Article:
=====

So Leah really doesn’t know what to do when her rock-solid friend group starts to fracture in unexpected ways. With prom and college on the horizon, tensions are running high. It’s hard for Leah to strike the right note while the people she loves are fighting—especially when she realizes she might love one of them more than she ever intended.

I didn’t think I was going to read this book – I was just unsure that it was my thing as I’m getting older and my reading tastes are developing, but I’m so glad I did! It was a combination of loving The Upside of Unrequited and @bookish_and_proud (shoutout to Becky!) enjoying it that made me finally picking up, and it was definitely worth it.

“Imagine going about your day knowing someone’s carrying you in their mind.”

In some ways, this book was exactly how I expected it to be. It was angsty, cheesy and cliche, but I also loved it. I’m trying to be honest with myself here, and be honest with you guys too, so I’ll just come out with it. I really want to be cultured, and educated, and have an obsession with classics and other  books that will shape me as a person. But I honestly really love a good YA contemporary, so here we are. This book was my guilty pleasure in written form.

First of all, Leah. I loved her, she was so relatable and badass and I really found myself enjoying reading about her character. But I have to say, she was also incredibly…brash? I don’t really know how to describe her, but she really needs to learn to forgive and stop holding so many grudges. I get it, I can be like her as a person too, but sometimes it just annoyed me a little how she seemed to hate people for no reason (*cough* Wells *cough*).

=====

Collected material:
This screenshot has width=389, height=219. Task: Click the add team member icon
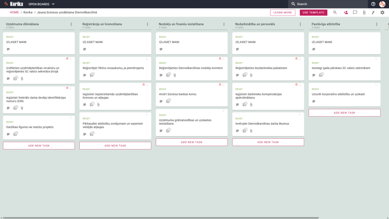click(x=346, y=13)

=====

Task 1: Echo the book review word for word, from "So Leah really" up to and including "she ever intended.".
Task 2: According to the book review, what two things finally got the reviewer to pick up the book?
Task 3: List the adjectives the book review uses to describe the book in the sentence that ends "but I also loved it."
The data was drawn from a separate source.

Final answer 1:
So Leah really doesn’t know what to do when her rock-solid friend group starts to fracture in unexpected ways. With prom and college on the horizon, tensions are running high. It’s hard for Leah to strike the right note while the people she loves are fighting—especially when she realizes she might love one of them more than she ever intended.

Final answer 2: Loving The Upside of Unrequited and @bookish_and_proud enjoying the book.

Final answer 3: angsty, cheesy, cliche